Taking the Agile Route to ERP Implementation
Kallol Basu

The pandemic has forced companies to relook at their operational resilience, putting impetus in accelerating enterprise resource planning (ERP) enabled digital transformation. However ERP implementations are extremely time-consuming, complex, and often fail to accrue the intended benefits. The key reasons for this include:

Misalignment among stakeholders on program goals
Lack of requisite program governance and business stakeholder involvement
Lack of quick decision-making elongating the implementation cycle
Deliverable-driven rather than outcome-driven
Primarily waterfall approach ensuring long lead time to deliver value and high risk of failure

So why not take the agile route? ERP implementations are deemed to be too complex for management by small agile teams. Requirements cannot be broken down to stories executable in sprints. Being cloud products, customizations should be kept bare minimum, thereby not encompassing constantly changing requirements. ERP solution cannot be meaningfully demonstrable to end users in incremental fashion till it is fully built and functionally integrated. Non-functional elements are intertwined impeding sprint-wise breakdowns. Challenges also include key decision governance requirements, synchronization between scrum teams, and integration of shared resources.

An agile approach has potential to dramatically streamline ERP projects, making them rapid, adaptive, and business-focused. Some agile program management practices can be applied directly.

Empowered self-organized small, end-to-end, cross-functional teams including business and IT, jointly working towards business outcomes and value creation. It       involves greater transparency for quicker decision making.
Replace long waterfall phases with sprints to enable progress/ benefits tracking. Functional scope can be broken into smaller set of features (customizations) executable in sprints.
Scrum based ceremonies to drastically facilitate continuous improvements and visibility,
Certain phases like system integration training or user acceptance testing made agile through automation, thereby optimizing delivery process.

Some agile practices need modified application. Entire scope must be defined upfront at high level with clear acceptance criteria. To enable grouping, more emphasis should be given to business processes and architecture than traditional agile. Functional and non-functional teams need close synchronization. Phase of end-to-end testing and cut-over is mandatory to consolidate increments delivered by teams and test complex interfaces with legacy applications -- this cannot follow sprint methodology.
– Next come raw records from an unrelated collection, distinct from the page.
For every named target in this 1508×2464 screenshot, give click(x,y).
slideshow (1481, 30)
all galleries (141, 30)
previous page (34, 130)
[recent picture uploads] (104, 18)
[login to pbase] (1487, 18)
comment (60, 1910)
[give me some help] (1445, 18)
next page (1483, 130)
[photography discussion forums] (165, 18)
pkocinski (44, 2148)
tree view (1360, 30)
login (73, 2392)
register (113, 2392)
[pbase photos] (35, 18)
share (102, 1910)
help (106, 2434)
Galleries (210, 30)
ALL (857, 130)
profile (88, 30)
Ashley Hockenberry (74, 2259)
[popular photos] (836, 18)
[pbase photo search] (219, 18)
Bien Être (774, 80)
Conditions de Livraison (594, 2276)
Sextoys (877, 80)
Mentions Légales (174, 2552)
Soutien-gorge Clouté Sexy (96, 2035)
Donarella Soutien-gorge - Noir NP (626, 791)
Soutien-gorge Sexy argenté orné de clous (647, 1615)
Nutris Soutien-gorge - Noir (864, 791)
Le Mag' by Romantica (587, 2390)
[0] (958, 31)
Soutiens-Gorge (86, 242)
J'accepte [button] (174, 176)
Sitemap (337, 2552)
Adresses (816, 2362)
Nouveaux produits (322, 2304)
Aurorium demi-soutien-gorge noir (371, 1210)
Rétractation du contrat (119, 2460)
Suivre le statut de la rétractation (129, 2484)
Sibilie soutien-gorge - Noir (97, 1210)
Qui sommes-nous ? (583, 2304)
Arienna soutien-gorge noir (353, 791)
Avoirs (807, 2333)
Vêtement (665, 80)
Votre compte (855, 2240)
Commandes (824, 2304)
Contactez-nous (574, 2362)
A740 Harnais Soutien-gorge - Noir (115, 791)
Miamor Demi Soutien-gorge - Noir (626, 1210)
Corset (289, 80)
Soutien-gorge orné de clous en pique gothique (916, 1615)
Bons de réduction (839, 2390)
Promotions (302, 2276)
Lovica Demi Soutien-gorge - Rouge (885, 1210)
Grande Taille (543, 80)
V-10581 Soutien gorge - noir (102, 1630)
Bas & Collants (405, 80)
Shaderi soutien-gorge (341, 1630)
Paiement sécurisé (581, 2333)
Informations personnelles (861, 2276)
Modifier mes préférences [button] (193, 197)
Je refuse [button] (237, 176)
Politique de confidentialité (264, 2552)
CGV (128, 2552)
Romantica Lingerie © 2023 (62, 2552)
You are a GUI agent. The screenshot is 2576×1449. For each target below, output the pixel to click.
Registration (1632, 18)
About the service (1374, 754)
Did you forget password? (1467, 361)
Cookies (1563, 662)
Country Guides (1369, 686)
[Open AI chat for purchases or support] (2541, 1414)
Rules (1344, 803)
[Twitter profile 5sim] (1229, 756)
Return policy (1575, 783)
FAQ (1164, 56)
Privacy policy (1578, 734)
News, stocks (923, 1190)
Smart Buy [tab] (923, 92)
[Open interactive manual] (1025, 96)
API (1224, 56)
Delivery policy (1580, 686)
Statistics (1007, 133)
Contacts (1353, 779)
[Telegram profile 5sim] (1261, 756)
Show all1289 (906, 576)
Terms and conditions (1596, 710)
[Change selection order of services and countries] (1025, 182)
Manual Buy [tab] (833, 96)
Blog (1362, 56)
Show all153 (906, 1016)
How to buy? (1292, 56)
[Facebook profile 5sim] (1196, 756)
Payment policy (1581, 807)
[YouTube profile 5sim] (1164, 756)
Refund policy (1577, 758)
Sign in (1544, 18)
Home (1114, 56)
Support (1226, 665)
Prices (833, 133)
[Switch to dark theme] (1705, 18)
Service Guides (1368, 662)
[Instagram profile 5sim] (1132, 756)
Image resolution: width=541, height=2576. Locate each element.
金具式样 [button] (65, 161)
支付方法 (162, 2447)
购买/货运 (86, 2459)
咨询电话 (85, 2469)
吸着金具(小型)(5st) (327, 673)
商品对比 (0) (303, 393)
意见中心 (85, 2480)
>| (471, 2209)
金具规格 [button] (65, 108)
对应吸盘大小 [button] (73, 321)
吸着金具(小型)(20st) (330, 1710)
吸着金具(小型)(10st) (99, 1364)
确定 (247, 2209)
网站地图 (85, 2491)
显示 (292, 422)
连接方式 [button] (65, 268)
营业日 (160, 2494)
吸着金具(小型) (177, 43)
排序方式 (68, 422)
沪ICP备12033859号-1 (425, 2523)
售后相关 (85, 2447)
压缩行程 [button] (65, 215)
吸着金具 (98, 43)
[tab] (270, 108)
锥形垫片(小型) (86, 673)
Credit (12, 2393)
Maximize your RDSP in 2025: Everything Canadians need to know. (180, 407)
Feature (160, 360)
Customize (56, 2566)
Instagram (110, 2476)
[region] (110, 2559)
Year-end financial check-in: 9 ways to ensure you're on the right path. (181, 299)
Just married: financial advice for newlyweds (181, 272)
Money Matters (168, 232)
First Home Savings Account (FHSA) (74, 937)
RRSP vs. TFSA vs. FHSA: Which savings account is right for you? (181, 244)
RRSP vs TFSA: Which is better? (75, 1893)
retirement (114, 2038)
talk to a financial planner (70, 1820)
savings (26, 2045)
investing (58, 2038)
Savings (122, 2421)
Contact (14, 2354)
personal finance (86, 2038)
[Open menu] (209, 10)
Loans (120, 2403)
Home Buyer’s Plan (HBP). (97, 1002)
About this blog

How does this apply to phases? Determining/defining phases can be accelerated by doing high-level rapid fit-gap analysis through pre-configured solutions and show-and-tell workshops iteratively in sprints with business stakeholders. High-level macro feature roadmap is created which is elaborated subsequently. Strong project management office (PMO) will coordinate the functional and nonfunctional workstreams, thereby accelerating the cycle and eliciting early user feedback. Re-evaluating the progress periodically presents opportunities for course correction.

During implementation, functional delivery teams can adopt scrum easily through design, development, and system testing in sprints. End-to-end testing and UAT are conducted regularly to improve code-quality and test automation. Non-functional work largely needs to follow a traditional approach, regularly synchronizing with a functional workstream. Instead of proceeding with delivery of the system with all planned project features, at each sprint end, a configurable and testable function is available for release adding incremental value to the final product.

Deploying the solution is largely non-agile, although it can happen frequently to mitigate early deployment risk. Hypercare phase is shorter due to continuous focus on quality. Adopting agile methods enables DevOps execution – automation and analysis techniques to optimize collaboration across development and operations, enabling faster, more predictable frequent deployments.

Application of agile project management can help foster greater customer centricity, faster time to market, lower costs, and more engaged workforce, resulting in better change adoption by end users as they can view measurable progress. Design and testing durations are reduced. More workload can be compressed into a period through parallelization of functional teams. Industrializing agile approach can thus mitigate challenges of ERP transformation around people, process and technology dimensions.

(Kallol Basu is a senior business partner with Tata Consultancy Services, specializing in organizational change management. He has worked on large business transformation initiatives, lending his expertise to the areas of program management, change management, and business process re-engineering. With a Ph.D. in business transformation, Mr. Basu has played an instrumental role in multi-year, multi-country customer programs.)